14. The findings in relation to where the Appellant was living are working are not at all clear. In paragraph [31] the judge states that the Respondent had accepted that the Appellant had worked for a number of international funded projects in Afghanistan. He finds that, given that the Respondent accepted this, it was not likely that the Appellant had been living in Pakistan since 2006. In paragraph [49] the judge states that the Appellant had been inconsistent regarding his addresses. In paragraph [50] he states that the Appellant had not stated that he was living in Afghanistan, but that he would have had to have been living there to be working there. He states "This cast doubt upon whether he was actually working as he said".

15. Despite these statements regarding alleged inconsistencies, there is no clear finding as to when and where the Appellant was living and, given that the judge states that the Respondent accepted that the Appellant was working for the international funded projects, it is unclear why he judge finds in paragraph [50] that there is doubt cast on the Appellant's claim to have been working as he said. The judge has made no findings as to what the Appellant was actually doing, or where he was living, and when. The findings on these central issues of the Appellant's location and employment are inadequate and unclear.

16. Further, as submitted by Mr. Davison, there is no reference to the explanation given by the Appellant for the fact that there were no letters from "US Aid" and "US Army Kitchen". The failure to acknowledge that the Appellant had explained in some detail why there would be no such letters, and the failure to give reasons for why this failure to provide documents was taken against him, is an error of law. This is especially the case given the judge's acknowledgement that there would be difficulties for the Appellant in verifying this information, and that it would have been easier for the Respondent to do so.

17. Taking the decision as a whole, it is very difficult to establish what the judge's findings are in relation to issues which go to the core of the Appellant's claim. The issue of whether or not he was an interpreter is addressed in paragraphs [32] to [35], yet there is no clear finding as to what his role involved. There is no acknowledgement of the submissions made before the judge that the Appellant's procurement officer role took on the appearance of an interpreter. I find that, given the significance of whether or not the Appellant worked as an interpreter, the reasoning in paragraphs [32] to [35] is inadequate.

18. Throughout the decision the judge uses phrases such as "I did not think that he was", "it is possible that", and "I could take account of the fact that he had passed through various countries". I find that these phrases are indicative of a lack of clear and reasoned findings.

19. I find that the judge has failed to give adequate reasons for why he rejected the Appellant's explanations. He has failed to make clear and adequate findings on core issues of the Appellant's claim. The appeal rested on the Appellant's credibility, but the credibility findings are inadequately reasoned.

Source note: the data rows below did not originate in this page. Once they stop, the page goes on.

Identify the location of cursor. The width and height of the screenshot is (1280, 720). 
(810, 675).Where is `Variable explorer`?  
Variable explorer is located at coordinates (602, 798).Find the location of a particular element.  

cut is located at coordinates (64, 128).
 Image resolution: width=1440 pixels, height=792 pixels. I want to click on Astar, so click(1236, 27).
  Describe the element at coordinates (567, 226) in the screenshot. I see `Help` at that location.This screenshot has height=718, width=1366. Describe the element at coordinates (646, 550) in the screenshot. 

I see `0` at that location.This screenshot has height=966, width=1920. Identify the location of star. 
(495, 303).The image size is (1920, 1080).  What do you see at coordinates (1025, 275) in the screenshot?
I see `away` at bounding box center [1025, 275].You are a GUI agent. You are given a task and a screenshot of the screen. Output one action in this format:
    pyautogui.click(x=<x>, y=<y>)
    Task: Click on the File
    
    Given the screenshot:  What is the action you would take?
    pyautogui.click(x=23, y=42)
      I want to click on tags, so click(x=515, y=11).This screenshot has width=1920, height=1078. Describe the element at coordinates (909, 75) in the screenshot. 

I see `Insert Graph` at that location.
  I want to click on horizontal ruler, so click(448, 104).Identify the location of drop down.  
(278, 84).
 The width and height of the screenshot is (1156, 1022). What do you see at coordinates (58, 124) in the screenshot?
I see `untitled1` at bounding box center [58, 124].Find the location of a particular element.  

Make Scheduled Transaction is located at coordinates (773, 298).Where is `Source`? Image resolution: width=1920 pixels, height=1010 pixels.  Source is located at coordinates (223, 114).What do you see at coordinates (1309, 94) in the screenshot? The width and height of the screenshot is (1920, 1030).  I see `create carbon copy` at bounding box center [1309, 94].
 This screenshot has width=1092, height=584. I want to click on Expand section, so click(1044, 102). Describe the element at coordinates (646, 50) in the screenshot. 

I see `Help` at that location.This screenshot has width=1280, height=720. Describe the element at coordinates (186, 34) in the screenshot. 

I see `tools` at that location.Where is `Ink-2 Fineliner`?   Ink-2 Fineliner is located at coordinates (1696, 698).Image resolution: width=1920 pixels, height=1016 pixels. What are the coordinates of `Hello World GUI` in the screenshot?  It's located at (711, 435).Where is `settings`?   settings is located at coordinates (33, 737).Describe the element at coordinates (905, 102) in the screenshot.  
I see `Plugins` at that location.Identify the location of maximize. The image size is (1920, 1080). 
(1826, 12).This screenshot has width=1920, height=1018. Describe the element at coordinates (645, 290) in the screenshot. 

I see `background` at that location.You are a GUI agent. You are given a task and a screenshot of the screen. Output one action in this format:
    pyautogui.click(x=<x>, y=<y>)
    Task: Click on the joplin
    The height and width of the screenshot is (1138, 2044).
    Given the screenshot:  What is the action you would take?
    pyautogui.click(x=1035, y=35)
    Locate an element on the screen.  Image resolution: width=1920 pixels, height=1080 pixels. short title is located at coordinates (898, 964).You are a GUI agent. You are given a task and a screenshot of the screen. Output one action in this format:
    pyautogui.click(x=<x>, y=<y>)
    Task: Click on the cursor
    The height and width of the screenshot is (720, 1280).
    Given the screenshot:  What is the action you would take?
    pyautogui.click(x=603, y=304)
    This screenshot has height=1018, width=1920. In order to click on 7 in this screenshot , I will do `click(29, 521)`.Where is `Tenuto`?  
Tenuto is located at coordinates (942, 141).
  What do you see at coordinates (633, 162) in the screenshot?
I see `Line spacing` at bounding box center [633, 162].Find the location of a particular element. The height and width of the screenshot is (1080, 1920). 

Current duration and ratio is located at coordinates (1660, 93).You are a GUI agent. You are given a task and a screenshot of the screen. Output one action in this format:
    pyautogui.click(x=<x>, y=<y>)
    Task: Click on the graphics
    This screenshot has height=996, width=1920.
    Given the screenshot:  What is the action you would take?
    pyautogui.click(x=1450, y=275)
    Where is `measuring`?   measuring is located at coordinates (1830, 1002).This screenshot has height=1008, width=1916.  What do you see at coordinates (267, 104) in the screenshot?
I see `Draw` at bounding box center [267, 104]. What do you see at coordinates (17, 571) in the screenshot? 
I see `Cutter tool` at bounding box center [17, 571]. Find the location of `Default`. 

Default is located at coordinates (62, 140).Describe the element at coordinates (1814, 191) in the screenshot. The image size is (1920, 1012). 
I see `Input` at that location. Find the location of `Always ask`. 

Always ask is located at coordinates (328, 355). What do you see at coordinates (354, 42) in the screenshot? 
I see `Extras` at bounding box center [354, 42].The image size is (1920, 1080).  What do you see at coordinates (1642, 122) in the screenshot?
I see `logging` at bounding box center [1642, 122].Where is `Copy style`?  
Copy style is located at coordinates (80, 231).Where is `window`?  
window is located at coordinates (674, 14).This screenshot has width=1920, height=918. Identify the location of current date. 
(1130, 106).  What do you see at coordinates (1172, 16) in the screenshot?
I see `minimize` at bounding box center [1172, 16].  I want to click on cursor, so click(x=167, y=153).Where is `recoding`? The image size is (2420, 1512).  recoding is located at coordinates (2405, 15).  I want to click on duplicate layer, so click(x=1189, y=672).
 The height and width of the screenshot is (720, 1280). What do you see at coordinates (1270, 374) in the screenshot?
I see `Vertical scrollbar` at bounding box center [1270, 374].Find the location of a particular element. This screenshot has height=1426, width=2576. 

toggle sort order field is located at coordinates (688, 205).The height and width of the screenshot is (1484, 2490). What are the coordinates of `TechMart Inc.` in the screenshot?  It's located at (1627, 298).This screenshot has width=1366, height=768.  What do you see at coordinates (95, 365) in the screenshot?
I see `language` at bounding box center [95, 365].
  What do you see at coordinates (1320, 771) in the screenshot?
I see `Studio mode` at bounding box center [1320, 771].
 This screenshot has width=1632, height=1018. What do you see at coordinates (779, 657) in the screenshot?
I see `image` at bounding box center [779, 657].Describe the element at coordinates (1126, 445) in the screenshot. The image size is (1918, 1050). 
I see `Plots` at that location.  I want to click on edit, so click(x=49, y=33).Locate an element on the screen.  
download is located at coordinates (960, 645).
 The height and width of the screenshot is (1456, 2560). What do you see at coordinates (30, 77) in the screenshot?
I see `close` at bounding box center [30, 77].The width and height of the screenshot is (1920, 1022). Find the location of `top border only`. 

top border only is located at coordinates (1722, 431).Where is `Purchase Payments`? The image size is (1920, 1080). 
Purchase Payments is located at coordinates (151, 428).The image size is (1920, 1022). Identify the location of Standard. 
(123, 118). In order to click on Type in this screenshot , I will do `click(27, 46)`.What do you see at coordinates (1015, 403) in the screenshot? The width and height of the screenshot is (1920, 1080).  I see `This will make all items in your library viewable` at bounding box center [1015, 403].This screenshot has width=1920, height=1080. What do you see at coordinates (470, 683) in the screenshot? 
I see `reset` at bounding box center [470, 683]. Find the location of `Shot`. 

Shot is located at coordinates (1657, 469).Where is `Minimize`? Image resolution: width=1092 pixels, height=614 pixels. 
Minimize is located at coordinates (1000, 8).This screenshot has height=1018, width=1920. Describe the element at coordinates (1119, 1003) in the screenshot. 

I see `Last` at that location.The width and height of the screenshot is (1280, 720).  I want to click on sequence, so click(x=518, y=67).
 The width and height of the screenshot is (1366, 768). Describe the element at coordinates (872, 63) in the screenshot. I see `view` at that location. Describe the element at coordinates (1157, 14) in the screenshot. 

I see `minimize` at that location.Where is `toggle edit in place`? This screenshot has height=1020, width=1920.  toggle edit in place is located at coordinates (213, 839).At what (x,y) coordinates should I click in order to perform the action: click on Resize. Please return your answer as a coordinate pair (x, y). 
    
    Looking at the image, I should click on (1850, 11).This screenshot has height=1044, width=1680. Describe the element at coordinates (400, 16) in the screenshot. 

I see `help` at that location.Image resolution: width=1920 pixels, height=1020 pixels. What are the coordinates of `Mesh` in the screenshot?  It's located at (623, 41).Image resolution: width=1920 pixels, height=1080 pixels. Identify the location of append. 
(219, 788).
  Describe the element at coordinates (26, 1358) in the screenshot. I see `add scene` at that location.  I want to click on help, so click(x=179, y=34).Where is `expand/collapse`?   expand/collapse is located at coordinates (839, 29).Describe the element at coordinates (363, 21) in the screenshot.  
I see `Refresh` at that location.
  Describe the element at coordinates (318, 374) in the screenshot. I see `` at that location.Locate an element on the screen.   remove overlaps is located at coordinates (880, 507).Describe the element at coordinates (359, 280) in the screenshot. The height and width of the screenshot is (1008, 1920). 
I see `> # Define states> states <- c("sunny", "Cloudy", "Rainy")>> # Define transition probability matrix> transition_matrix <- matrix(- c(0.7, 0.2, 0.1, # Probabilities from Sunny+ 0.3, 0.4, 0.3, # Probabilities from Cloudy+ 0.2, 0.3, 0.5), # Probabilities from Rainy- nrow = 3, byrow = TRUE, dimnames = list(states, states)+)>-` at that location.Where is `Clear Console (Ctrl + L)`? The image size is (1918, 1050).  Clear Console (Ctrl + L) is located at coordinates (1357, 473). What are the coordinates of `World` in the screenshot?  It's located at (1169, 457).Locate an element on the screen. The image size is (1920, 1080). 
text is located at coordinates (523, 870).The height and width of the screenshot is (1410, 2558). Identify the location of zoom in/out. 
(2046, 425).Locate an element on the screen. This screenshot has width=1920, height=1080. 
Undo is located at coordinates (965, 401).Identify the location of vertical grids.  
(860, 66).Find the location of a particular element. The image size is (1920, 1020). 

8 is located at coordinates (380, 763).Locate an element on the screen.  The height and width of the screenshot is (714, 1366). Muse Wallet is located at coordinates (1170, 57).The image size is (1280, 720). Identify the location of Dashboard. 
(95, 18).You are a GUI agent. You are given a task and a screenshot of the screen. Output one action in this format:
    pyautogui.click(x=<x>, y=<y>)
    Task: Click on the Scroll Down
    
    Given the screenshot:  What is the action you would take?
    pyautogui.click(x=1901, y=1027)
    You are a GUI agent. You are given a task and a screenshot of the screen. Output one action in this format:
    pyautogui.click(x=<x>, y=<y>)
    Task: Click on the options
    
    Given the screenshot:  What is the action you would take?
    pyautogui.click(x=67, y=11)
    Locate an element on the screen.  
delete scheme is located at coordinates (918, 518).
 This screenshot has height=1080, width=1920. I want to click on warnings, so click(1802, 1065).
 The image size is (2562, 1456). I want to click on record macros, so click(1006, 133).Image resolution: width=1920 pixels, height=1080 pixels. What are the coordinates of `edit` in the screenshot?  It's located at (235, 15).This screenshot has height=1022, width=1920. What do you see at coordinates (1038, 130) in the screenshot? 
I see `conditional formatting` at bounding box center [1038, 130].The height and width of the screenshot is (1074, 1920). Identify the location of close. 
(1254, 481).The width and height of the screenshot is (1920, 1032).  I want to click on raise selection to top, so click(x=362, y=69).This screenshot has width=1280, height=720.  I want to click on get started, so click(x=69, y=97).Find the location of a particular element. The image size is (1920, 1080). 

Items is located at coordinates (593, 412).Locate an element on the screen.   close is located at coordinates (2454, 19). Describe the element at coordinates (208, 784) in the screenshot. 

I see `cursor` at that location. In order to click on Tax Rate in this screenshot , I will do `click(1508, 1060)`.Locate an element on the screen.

I find that this amounts to a material error of law.

20. I have taken account of the Practice Statement dated 10 February 2010, paragraph 7.2. This contemplates that an appeal may be remitted to the First-tier Tribunal where the effect of the error has been to deprive a party before the First-tier Tribunal of a fair hearing or other opportunity for the party's case to be put to and considered by the First-tier Tribunal. Given the nature and extent of the fact-finding necessary to enable this appeal to be remade, and having regard to the overriding objective, I find that it is appropriate to remit this case to the First-tier Tribunal.

Decision

21. I find that the decision involves the making of a material error of law and I set the decision aside.

22. The appeal is remitted to the First-tier Tribunal for re-hearing.


Direction Regarding Anonymity - Rule 14 of the Tribunal Procedure (Upper Tribunal) Rules 2008

Unless and until a Tribunal or court directs otherwise, the Appellant is granted anonymity. No report of these proceedings shall directly or indirectly identify him or any member of their family. This direction applies both to the Appellant and to the Respondent. Failure to comply with this direction could lead to contempt of court proceedings.